Fran Hagerty, CEO of the Women's Health and Family Planning Association of Texas, which has lost at least half its members as a result of the budget cuts, says the combination of slashing the family planning budget and the banning of PP from the TWHP means that there will be fewer non-PP providers left to absorb the TWHP clients.
In an effort to attract more doctors to the TWHP, the final rules for the program have softened a rule that would have prohibited doctors from any discussion of abortion with any clients, potentially even non-TWHP clients. The Texas Medical Association warned that instituting a "gag rule" would force doctors to ignore medical ethics in order to participate in the program. Janek said that doctors will be able to factually discuss abortion with TWHP clients and even provide a name of a doctor that performs abortions if asked. The rules were also revised to allow doctors who work in hospitals or as part of a physician group to participate even if a doctor they're associated with performs abortions.

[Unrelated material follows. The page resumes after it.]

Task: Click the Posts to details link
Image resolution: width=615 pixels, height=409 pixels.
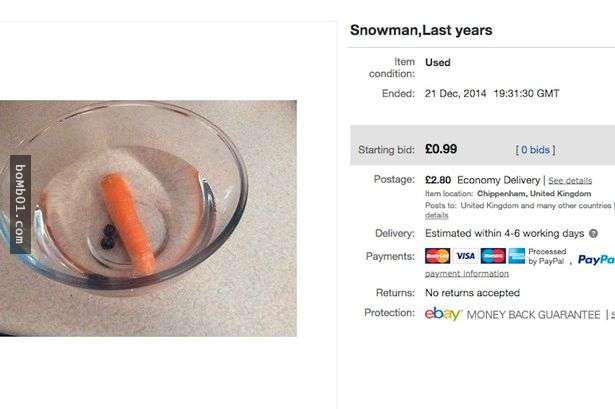Action: (436, 215)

Hagerty doesn't think this will be enough to compel enough private doctors to fill the void left by family planning clinics. Doctors may be hard-pressed to take on clients if they're not going to be reimbursed for other health issues that may come up along the way, but federally qualified health centers are bound by federal law to cover all of a patient's medical needs and not only "small batch" services, says Hagerty.
Overshadowing everything is a pending lawsuit filed by Planned Parenthood that challenges the constitutionality of the TWHP's ban on its participation. The final rules address that, too: If the suit is successful, the state will dismantle the program, which could leave more than 115,000 women without access to health care, and it will be up to the Legislature to sort it out, Janek said. Asked if he was concerned about what would happen to those women in such a case, he said, "That would be a question, bluntly, of what did they do before we had the waiver to begin with."